My vision was at stake. I was grateful it was 2020, not 1620; I would have gone blind in one eye then. And it was the good eye. I willed my retina to stick and dreamed of gooey things; frog eggs, earthworms, snails, slugs.
My sanity was at stake. In the middle of the night, every muscle in my neck and shoulders screamed. I wished to rest my head on a pillow and lie down. Instead, I sat and breathed into forming knots and exhaled.
Four days later my retina healed eighty percent. Time for more laser. Dr. Mason said no injection. No numbing the eye, because, well, he would be able to see better. Incandescent spider webs flashed dzzz red, dzzz green, dzzz gold as the laser seared my retina. Like when Mathew McConaughey went to Saturn in Interstellar. It smelt like smoke and scorched hair. It felt like a burning stick on an open wound.
I gave birth to three children with no meds. In 2001 I had back surgery. The next day I walked a mile with no pain killers. I know how to breathe and send oxygen to muscles in my body. I had no clue how to send them to thin jelly in my eyeball. Stop I said, and Dr. Mason stopped. Then, dzzz, Interstellar. Interstellar. Interstellar.
My eye will heal. I am grateful for the gift of sight and thankful for the days when I was quiet. COVID revealed that thriving is important to me. To be, and to feel alive. The knowledge in itself wasn’t enough to get out of old patterns, long-established memory paths on autopilot that mistook busy work for work.
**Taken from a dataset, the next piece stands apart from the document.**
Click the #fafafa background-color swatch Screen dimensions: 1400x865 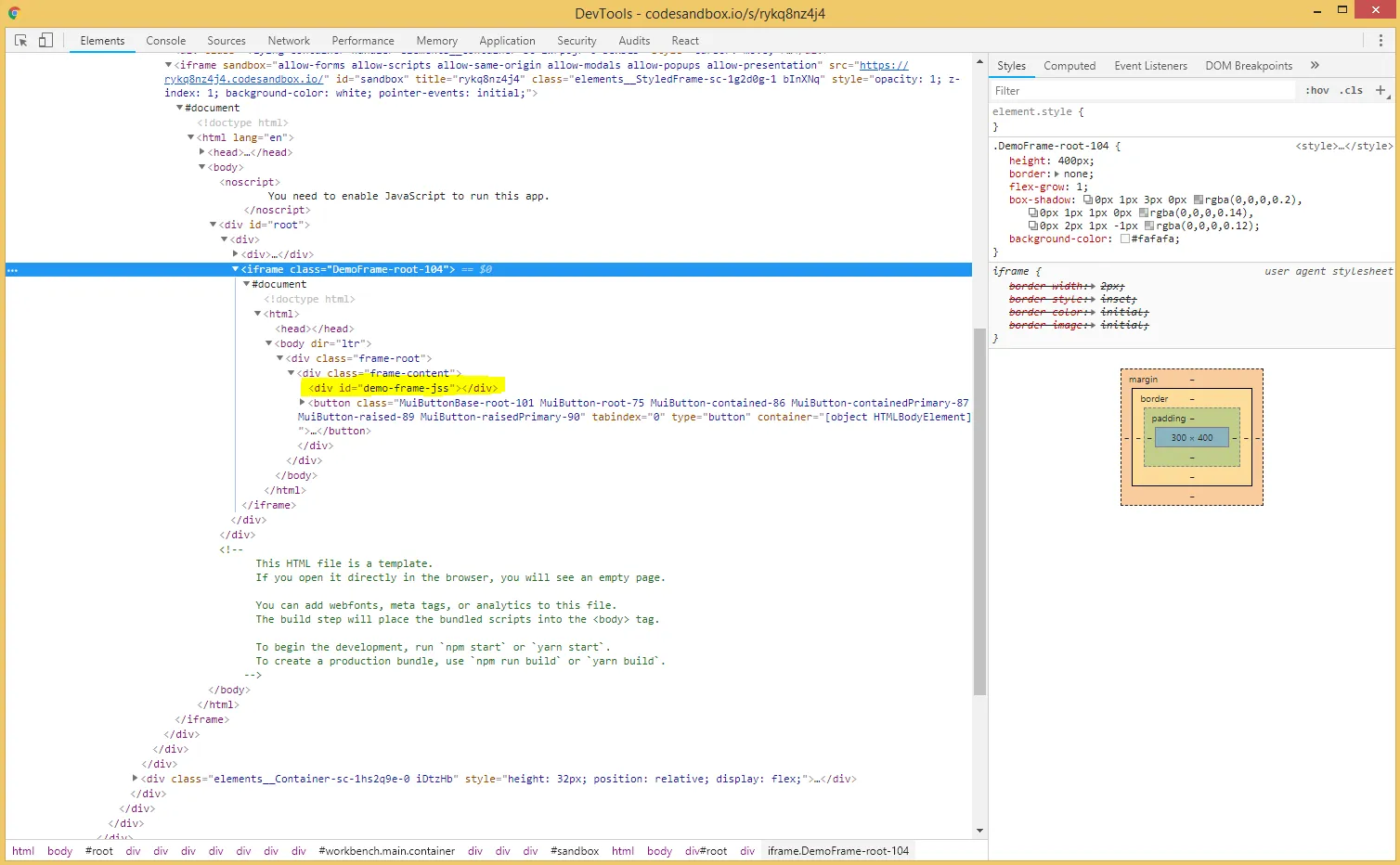click(1125, 239)
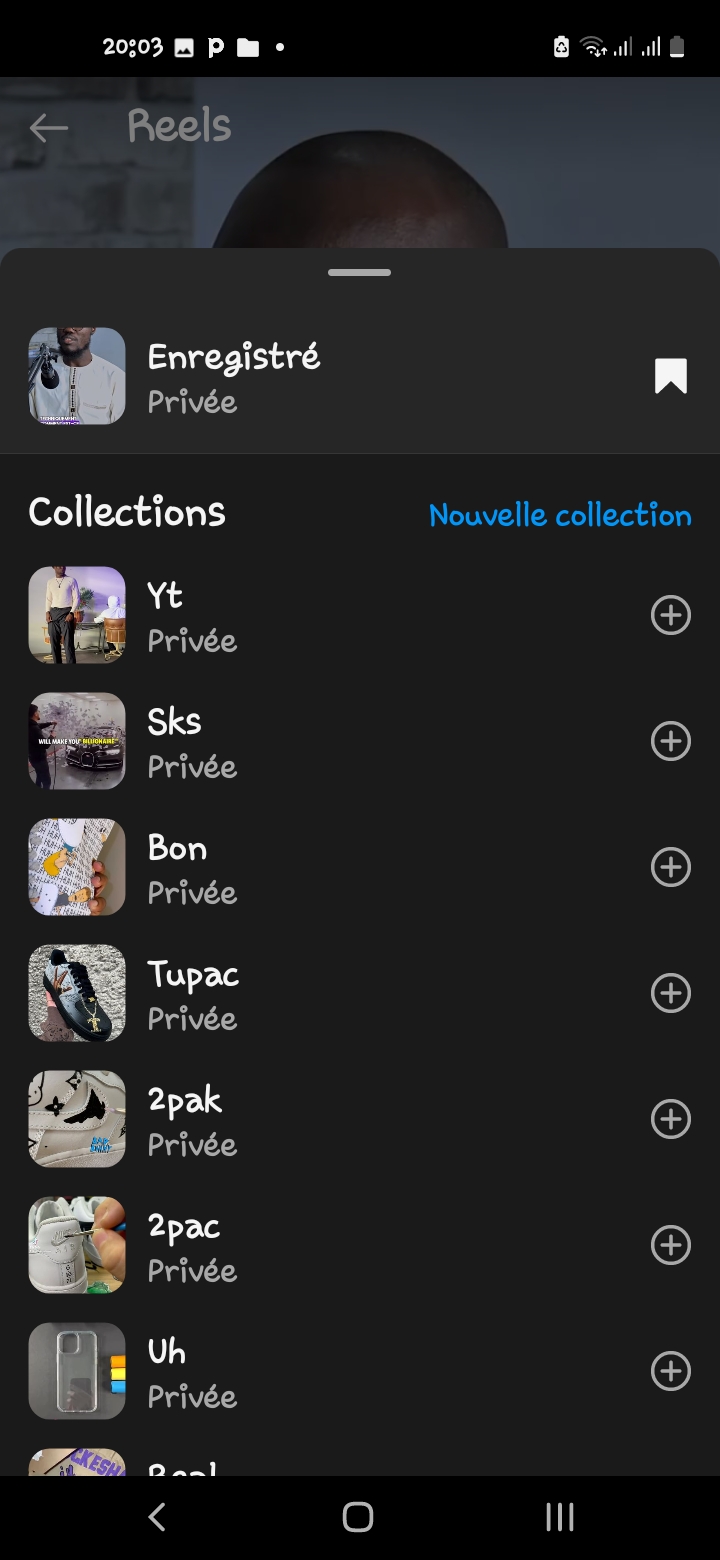Add reel to the Uh collection
The width and height of the screenshot is (720, 1560).
click(670, 1371)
Not enough to change, to carve new paths, create new connections in my head, and new muscle memory in my body. The new overlays I formed were mere tracings against well-trodden ruts. I need to rewire my brain and muscle retention. Slowly, so it sticks. I need to stay still. Be here.
But how does sitting quiet feel? What is unbusy in the body? Here’s a smote in the eye to help. (Thank you)
Will this new-found awareness last? There’s a Malaysian saying; hot, hot, chicken shit. Chicken shit gets cold fast compared to bear shit say, which is substantial and keeps its warmth all winter, like the inside of an igloo. You discover drawing with charcoal. You buy reams of rice paper, all the coal in New Castle in every shape and size. You jump from one drawing to another for two weeks. Six months later you really need to cart them all to the Salvation Army. Hot, hot, chicken shit.
I started StorySistas five years ago, a community of women who connect through stories. Sharing stories connect humans to our inner selves and each other. The connection makes us resilient. Makes us grow. In the first years, I told a story at every gathering. It was how I made sense of my past. How I reached out and warmed up to me. It is not about the story; it is the journey to you for the story. Orpheus descending to Hades for Euridice except you are both Orpheus and Euridice. You go back and bring yourself out. Look forward.
By the third year, I stopped. And … nothing. When you are 64, years can go by like that, with no stories. You try to remember, pull at threads but they are dry and they crumble, fall apart, and you end with nothing. Years of it.
Seeing a black curtain instead of the living room turned my feet cold, my heart hurtling. Did I have a mini-stroke? It was the first thing the ophthalmologist asked. Was “did you have a mini-stroke” a standard question? Was he joking? Did he chuckle? I had been wondering how and why “this” happened. Did he read my mind?
2020 has been a nightmare — I would love a clean slate for 2021. But it’s not going to happen. Not till spring when most of us have been offered the vaccine. I will be first in line. I can see clearly now the year is gone. Almost. I need another surgery, gunk (the doctor’s word) has built up from the last two procedures and needs to be scraped off my retina. I see through a speck of dirt.
No matter. COVID and my eye helped me focus (so help me God). I have twenty to thirty more years, or maybe I have ten or two – I want to live, tell my story. To anchor the present and reimagine the future — stories do that for me. What about you?